- What is required
Once the line with "Given: Click the CSGO row in FPS table" is found in the entries below, repeat it and each following line exactly, up to and including the line with "The image size is (681, 476).". Add no other lines.

- Data to examine
====

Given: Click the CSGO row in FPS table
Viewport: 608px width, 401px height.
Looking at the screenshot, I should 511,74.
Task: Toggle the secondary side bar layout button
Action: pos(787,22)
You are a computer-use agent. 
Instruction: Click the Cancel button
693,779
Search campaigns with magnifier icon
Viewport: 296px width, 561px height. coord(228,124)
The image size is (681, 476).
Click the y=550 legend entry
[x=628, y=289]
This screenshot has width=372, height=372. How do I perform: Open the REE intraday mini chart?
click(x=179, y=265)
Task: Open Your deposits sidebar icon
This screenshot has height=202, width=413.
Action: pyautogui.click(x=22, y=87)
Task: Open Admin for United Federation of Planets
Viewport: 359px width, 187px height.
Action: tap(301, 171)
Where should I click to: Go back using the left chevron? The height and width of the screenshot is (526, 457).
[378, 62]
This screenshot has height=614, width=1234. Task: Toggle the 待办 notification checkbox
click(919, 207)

====

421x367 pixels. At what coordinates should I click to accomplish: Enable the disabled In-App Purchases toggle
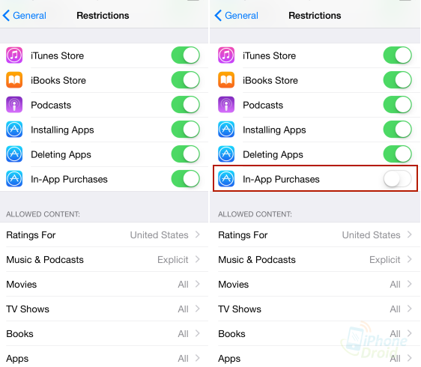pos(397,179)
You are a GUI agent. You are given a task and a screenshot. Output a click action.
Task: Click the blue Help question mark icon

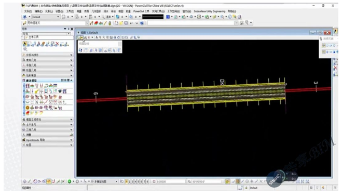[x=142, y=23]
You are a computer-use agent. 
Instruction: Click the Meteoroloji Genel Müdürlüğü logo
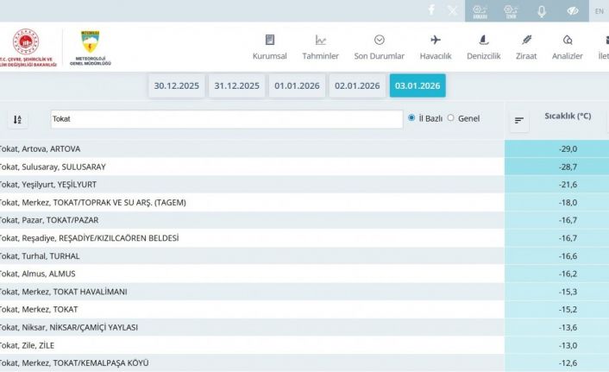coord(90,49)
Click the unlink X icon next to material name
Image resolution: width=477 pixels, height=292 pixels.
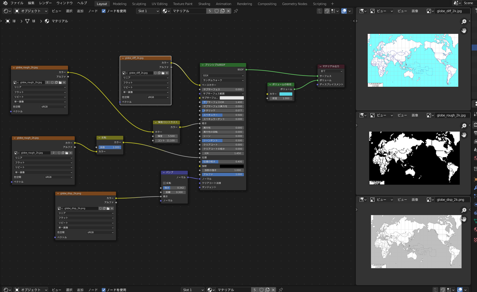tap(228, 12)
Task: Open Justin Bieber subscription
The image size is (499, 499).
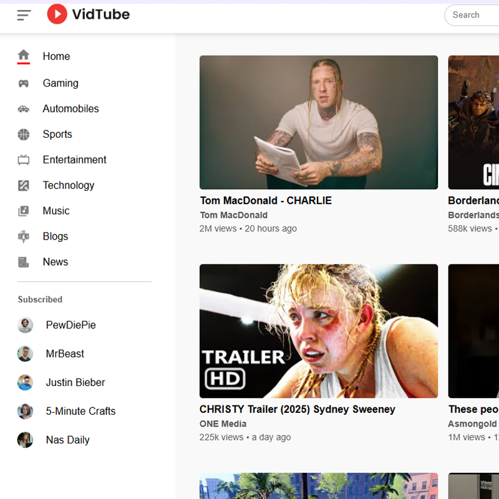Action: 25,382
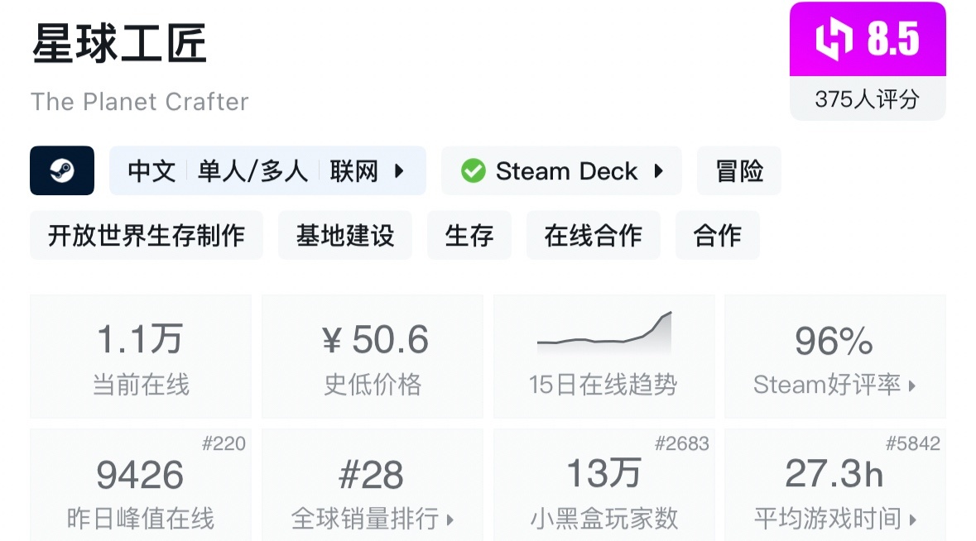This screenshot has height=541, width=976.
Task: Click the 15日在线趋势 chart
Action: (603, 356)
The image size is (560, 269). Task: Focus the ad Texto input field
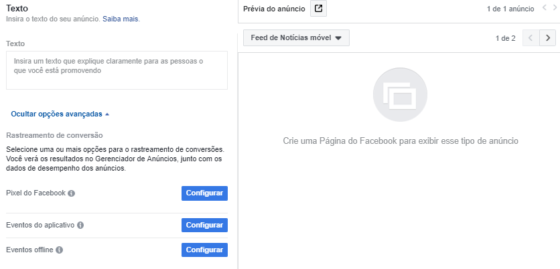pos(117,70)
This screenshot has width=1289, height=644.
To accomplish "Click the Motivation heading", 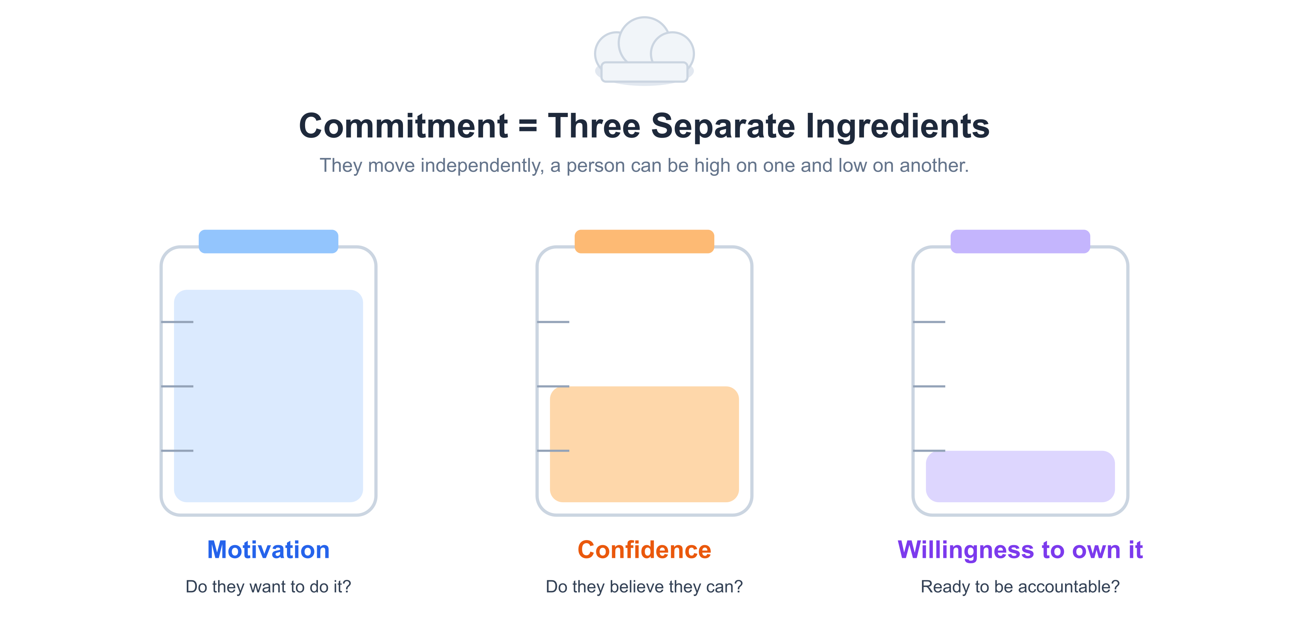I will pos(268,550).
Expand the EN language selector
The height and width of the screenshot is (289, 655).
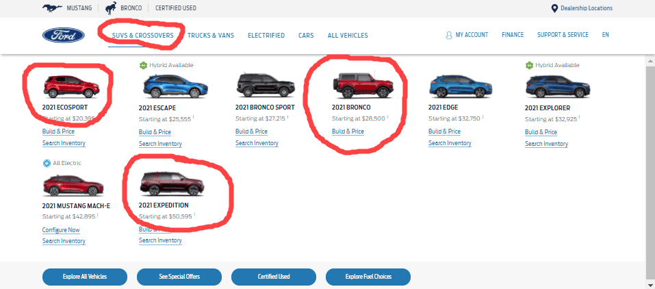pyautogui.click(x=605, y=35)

====

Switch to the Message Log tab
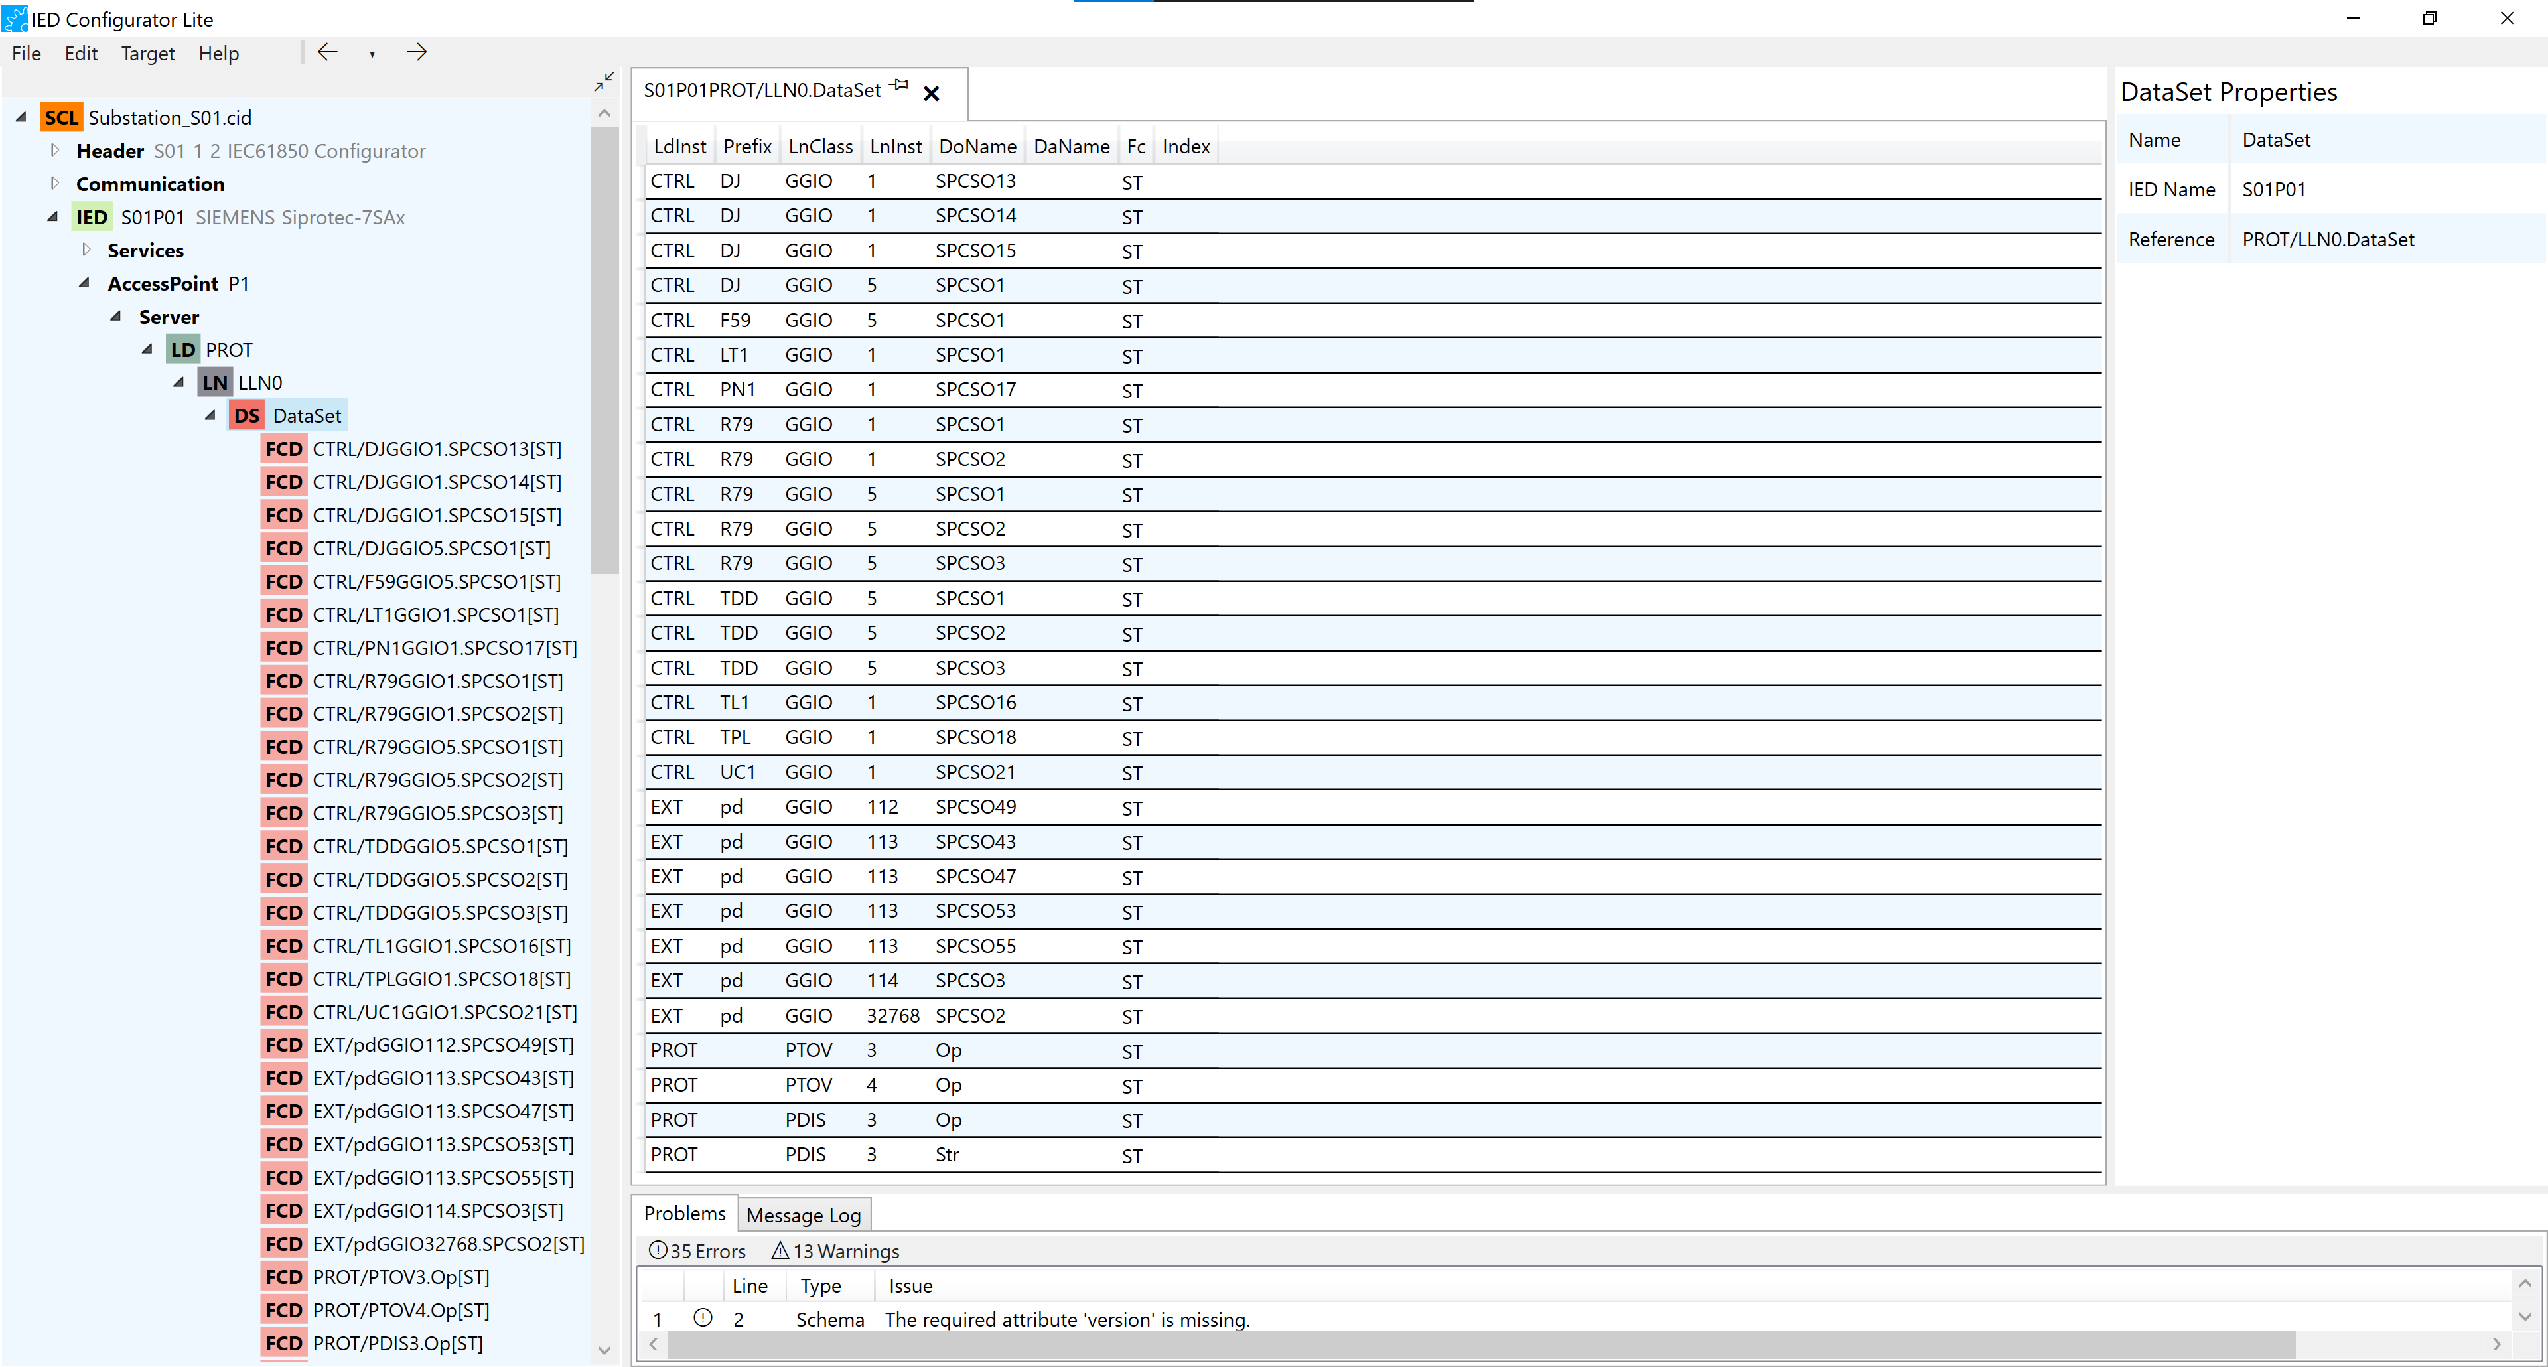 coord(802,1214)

====

- The completed task
Given: Click the CSGO row in FPS table
Viewport: 608px width, 401px height.
Looking at the screenshot, I should 511,74.
Task: Toggle the secondary side bar layout button
Action: pos(787,22)
You are a computer-use agent. 
Instruction: Click the Cancel button
693,779
Search campaigns with magnifier icon
Viewport: 296px width, 561px height. coord(228,124)
The image size is (681, 476).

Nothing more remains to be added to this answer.